The trial court called a single FBI agent to the stand who introduced what the agency collected. It was an unaudited spreadsheet, which she did not analyze. Defense attorneys contrasted that proceeding with the restitution hearing held by Sands, which concluded with no dollar amount required.

Just one of the companies that had to recall product, Kellogg’s with $45.6 million in losses, would have been enough to justify the multiple level enhancement of the sentences for both of the the Parnell brothers. But attorney Pope pointed to an apparently open FBI inquiry to Kellogg’s. The information submitted by the food giant included the statement that it was “not sure if this is what you are looking for.”

In his examination of the submissions made to the FBI, Pope said: “I can’t tell you what they mean.”

Were the appellate judges to throw out the FBI’s net loss values for just being weak or inadequate work, it would likely mean homecomings for brothers Stewart and Michael Parnell.

Argument for quality assurance officer Wilkerson
Then there’s Mary Wilkerson, PCA’s then-newly promoted quality assurance manager. She was sentenced to five years in federal prison on a conviction of a single count of obstruction of justice, a process crime. The jury acquitted her on another count.

The question of whether Wilkerson should have been put on trial with the Psrnells came up during the appeal arguments. Her attorney, Albany-based Thomas G. Ledford, said he was ordered by Sands not to ask for a separate trial again.

Sands, however, removed Wilkerson from the restitution hearing on the basis that she was not part of the criminal conspiracy.

Shirley Almer, one of the nine people who died in the Salmonella outbreak traced to contaminated peanut butter products manufactured by the peanut Corporation of America.

Ledford has been insistent that the DOJ has violated its electronic-discovery policies in the way that it has treated Wilkerson. Ledford is a court-appointed attorney in the hardscrabble small city of Albany, GA, who claims the government kept giving him “unsearchable” files.

“It was unreadable to us,” says Ledford.

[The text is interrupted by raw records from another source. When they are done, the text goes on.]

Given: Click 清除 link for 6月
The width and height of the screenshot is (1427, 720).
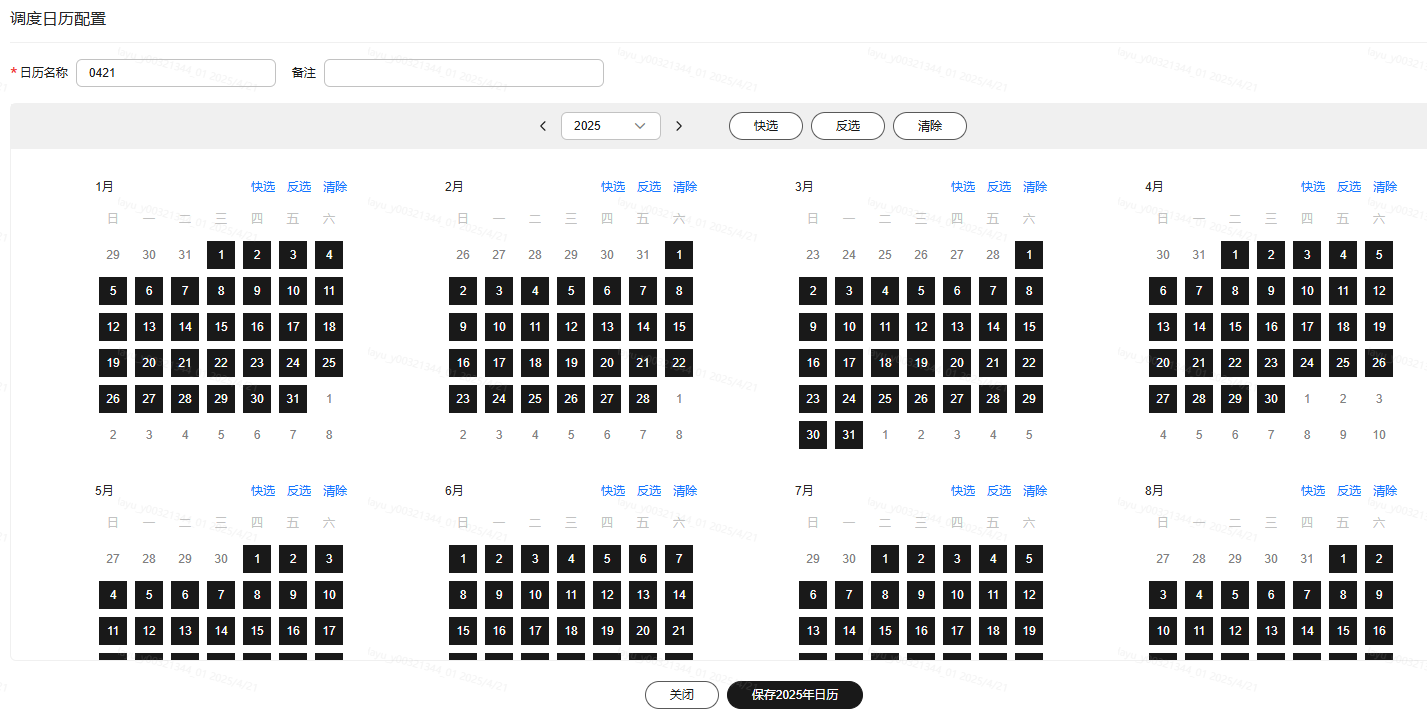Looking at the screenshot, I should pyautogui.click(x=685, y=491).
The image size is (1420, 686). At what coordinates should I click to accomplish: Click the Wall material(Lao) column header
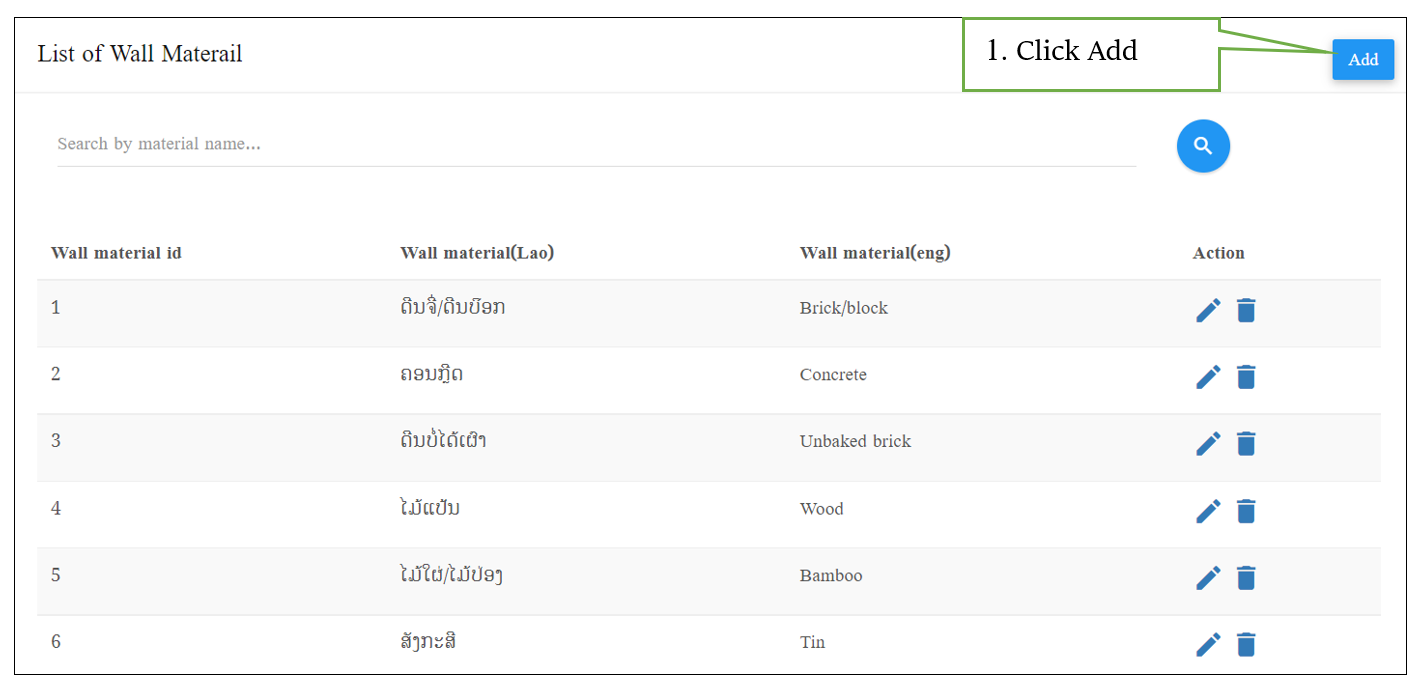477,253
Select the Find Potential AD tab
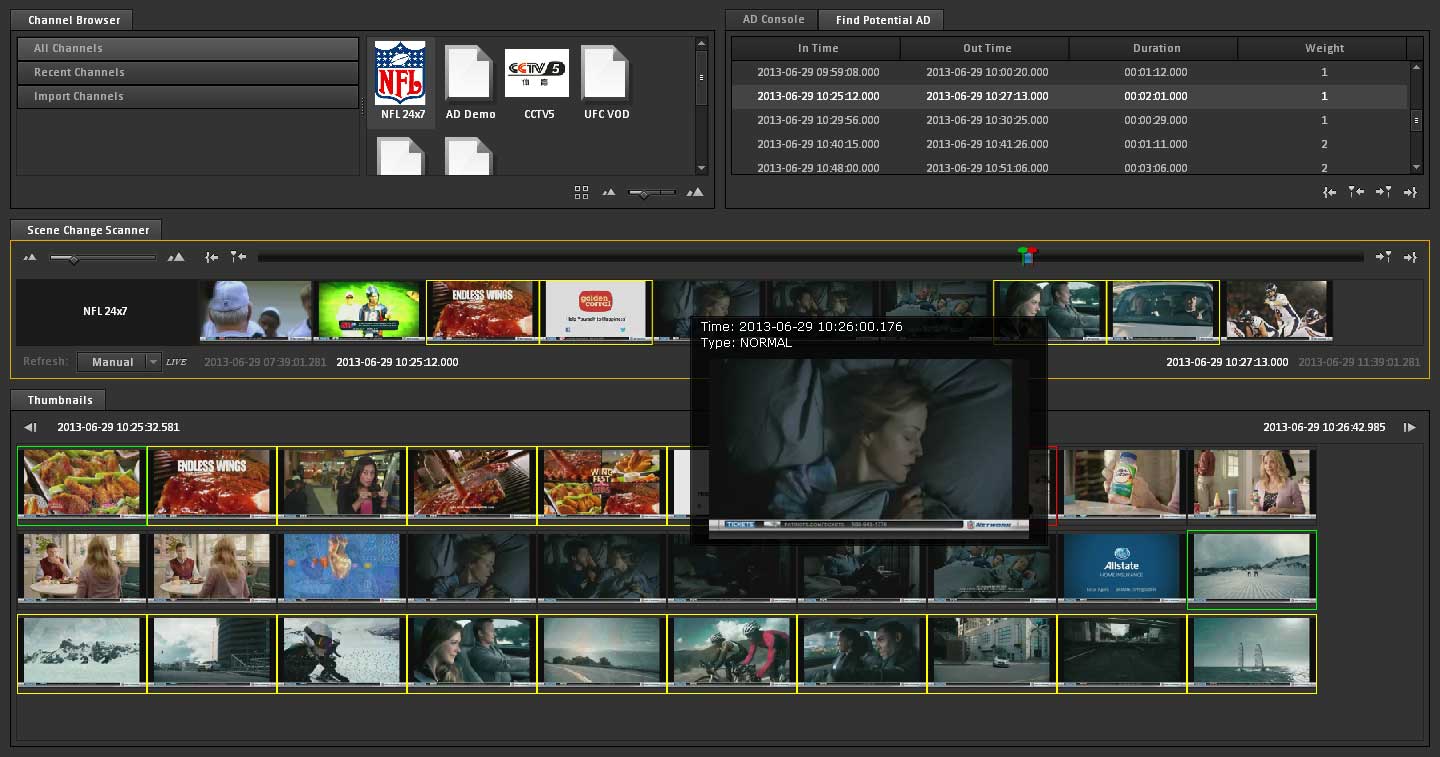 [x=881, y=20]
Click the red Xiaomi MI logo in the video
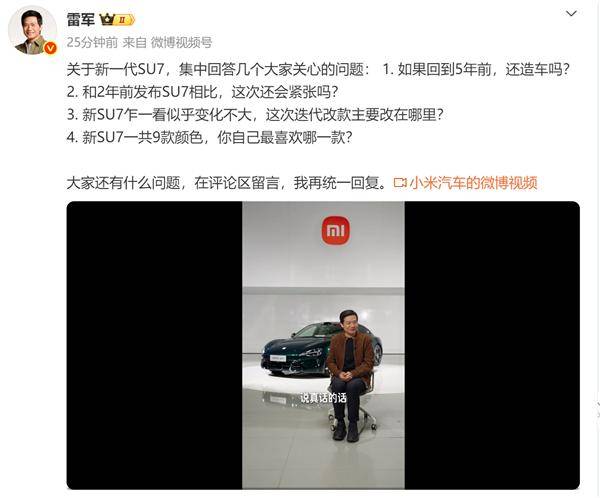The height and width of the screenshot is (498, 600). (x=336, y=230)
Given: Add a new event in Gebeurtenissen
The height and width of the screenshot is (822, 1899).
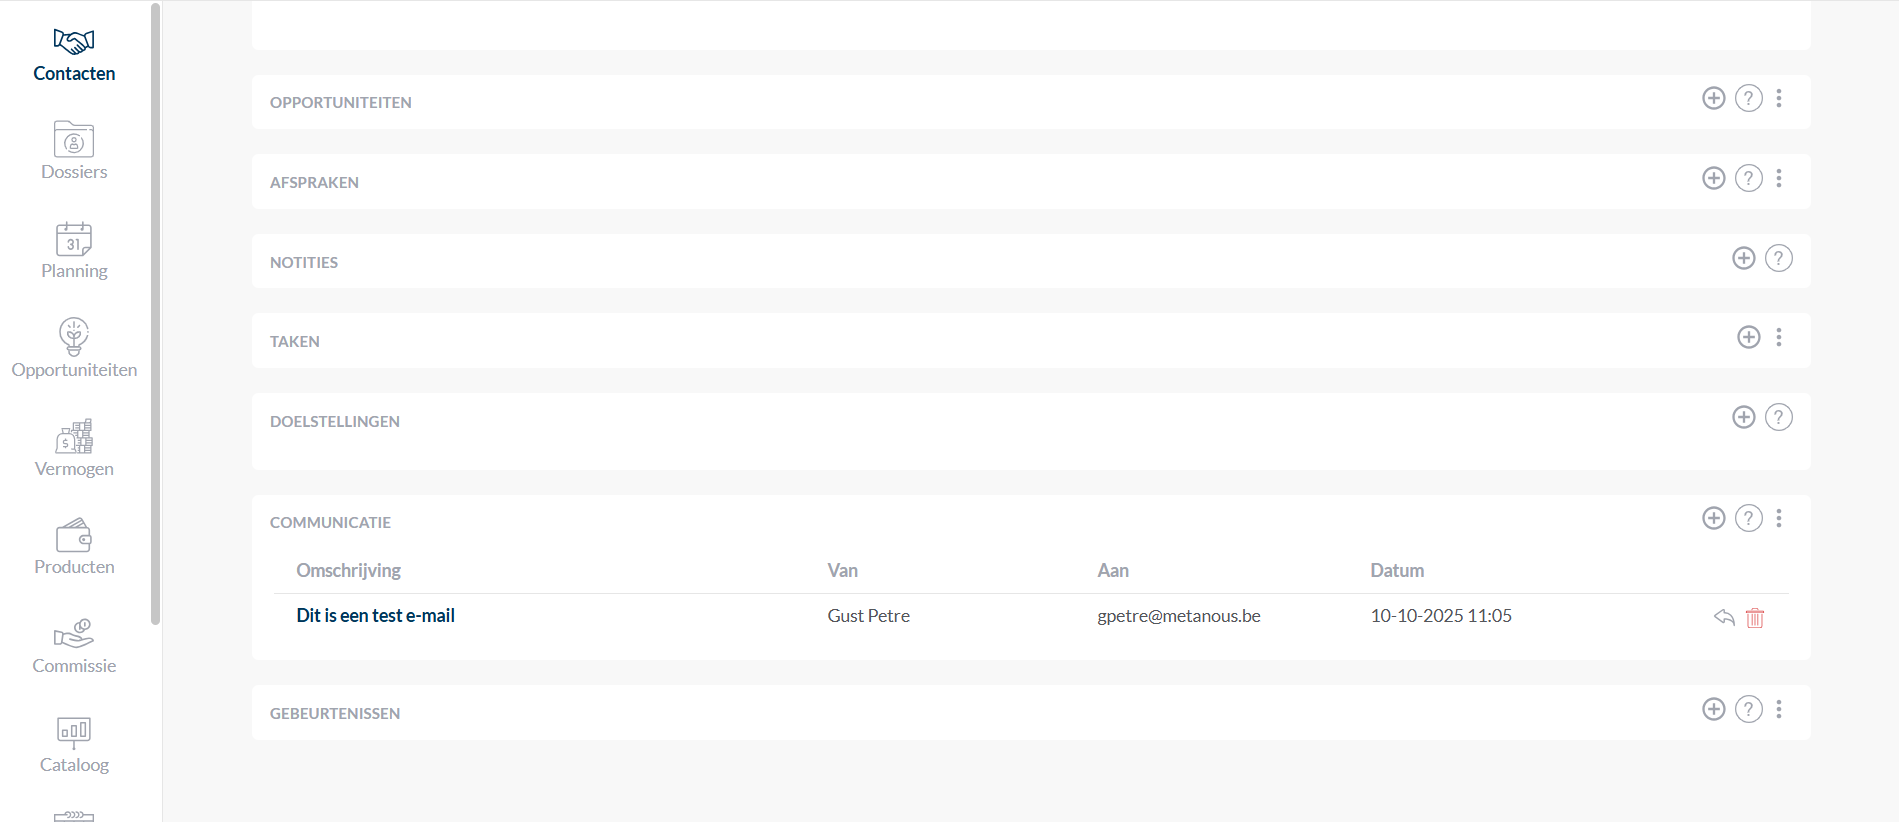Looking at the screenshot, I should click(x=1713, y=709).
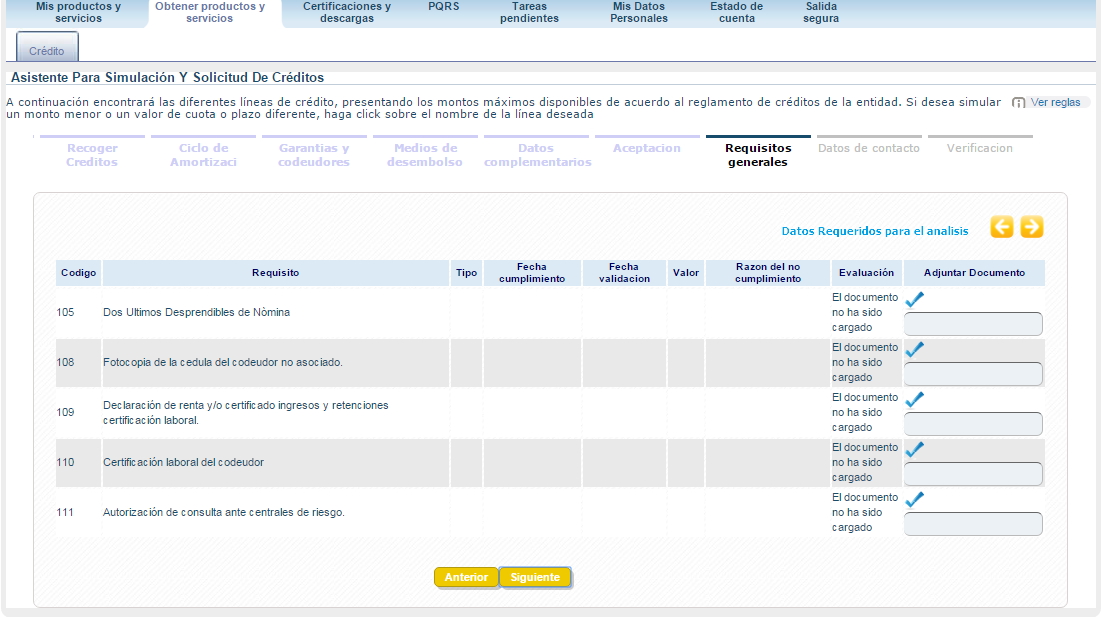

His basic claim is that DOJ provided “discoverable material” in a form that could not read or accessed. Romano says the court paid for 286 hours, or almost seven weeks, of work by an IT expert to help Ledford with the data.

Tuesday’s hearing saw a delegation of the Parnell brothers’ family members at the court, but also there was Jeff Almer, whose mother was one of the nine fatalities attributed to the outbreak.

If the government’s side is mostly upheld by the appeals judges, the approach the government took in the PCA prosecution will likely be seen again, according to food industry attorneys. It involved the use of fraud and conspiracy charges with such safe food concerns as shipping adulterated and misbranded food.

Appellate courts are not on predicatable schedules. Rulings for the appeals in this case could take days or months.